Records for processing »
▼

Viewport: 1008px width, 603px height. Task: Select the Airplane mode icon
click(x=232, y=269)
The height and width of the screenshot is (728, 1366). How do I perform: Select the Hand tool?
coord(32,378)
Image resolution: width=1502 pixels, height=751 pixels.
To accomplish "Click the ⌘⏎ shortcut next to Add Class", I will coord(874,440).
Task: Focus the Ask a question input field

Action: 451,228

▲
▼

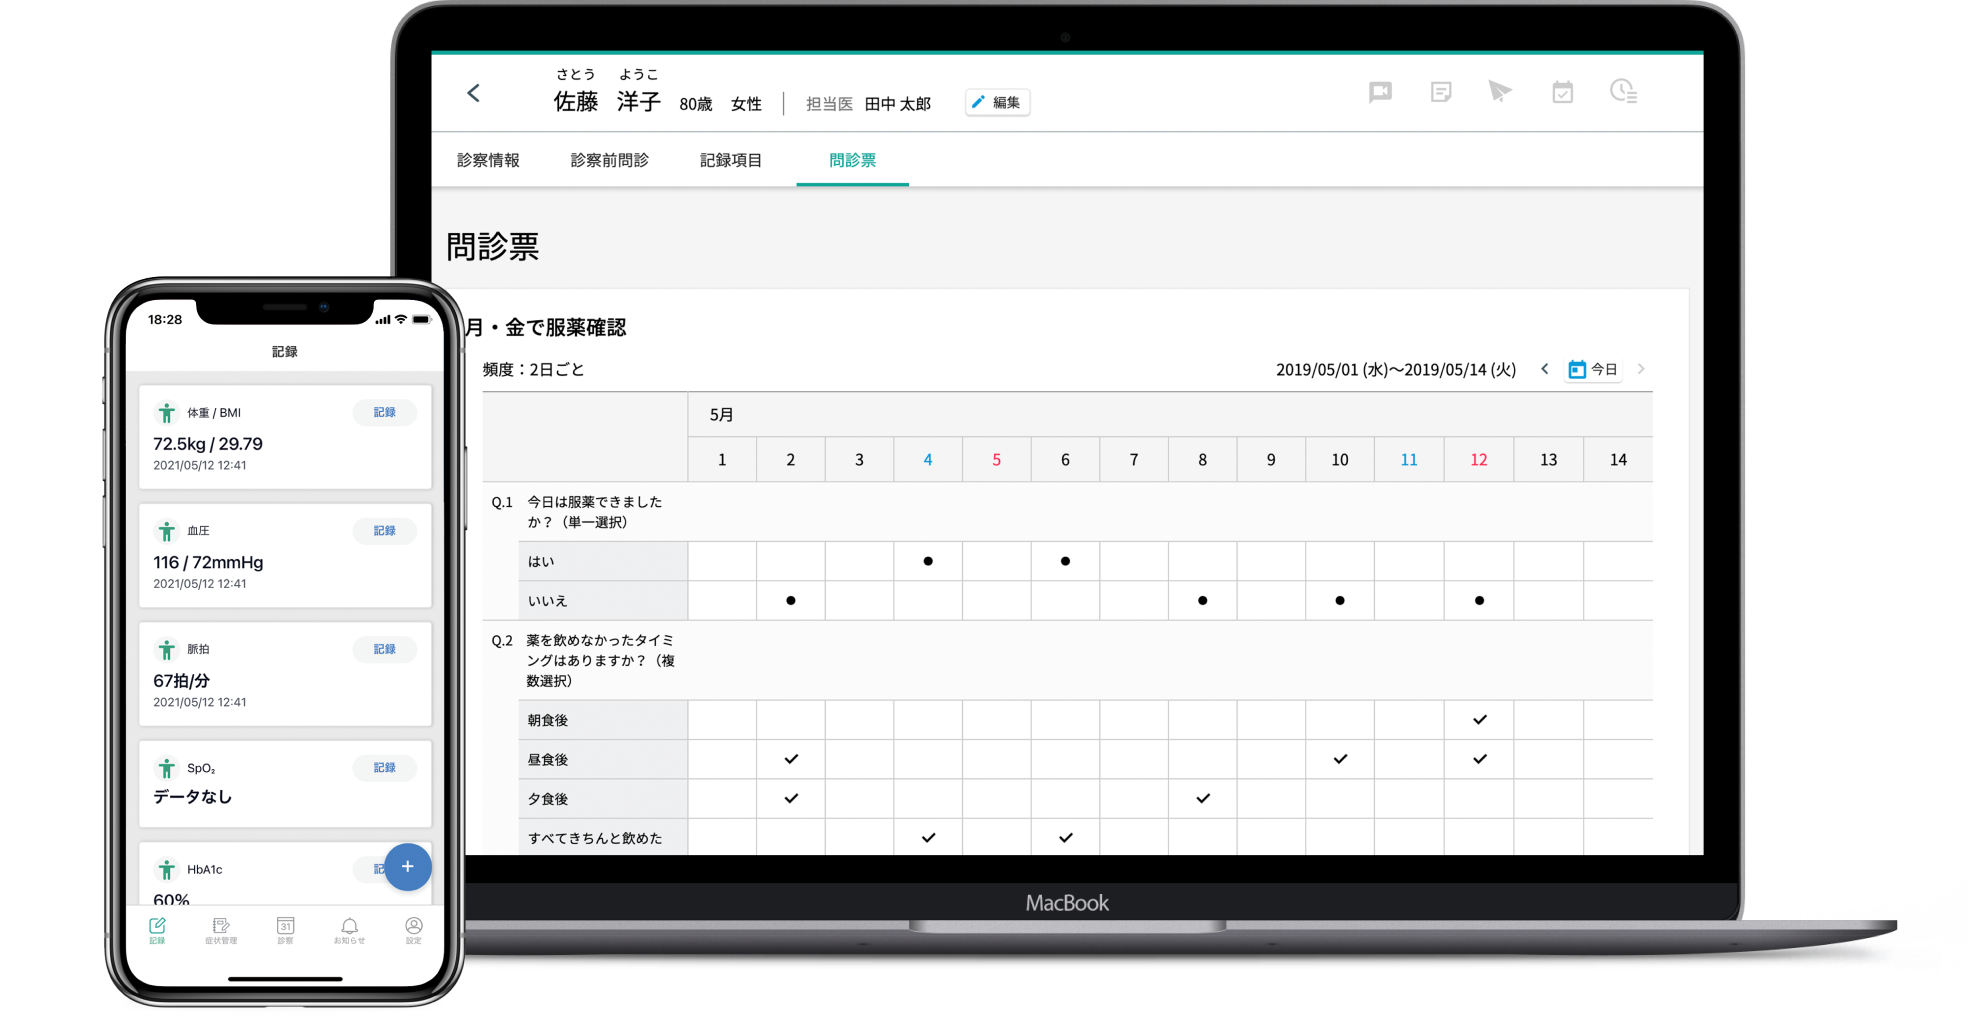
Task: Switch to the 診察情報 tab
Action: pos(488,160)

▲

What is required »
Will you return exactly the lines above from the one with "Viewport: 1008px width, 603px" down to the one with "Image resolution: width=1502", counting both as part of the range?

Completed exercise »
Viewport: 1008px width, 603px height. Task: Select the Airplane mode icon
click(x=232, y=269)
The height and width of the screenshot is (728, 1366). How do I perform: Select the Hand tool?
coord(32,378)
Image resolution: width=1502 pixels, height=751 pixels.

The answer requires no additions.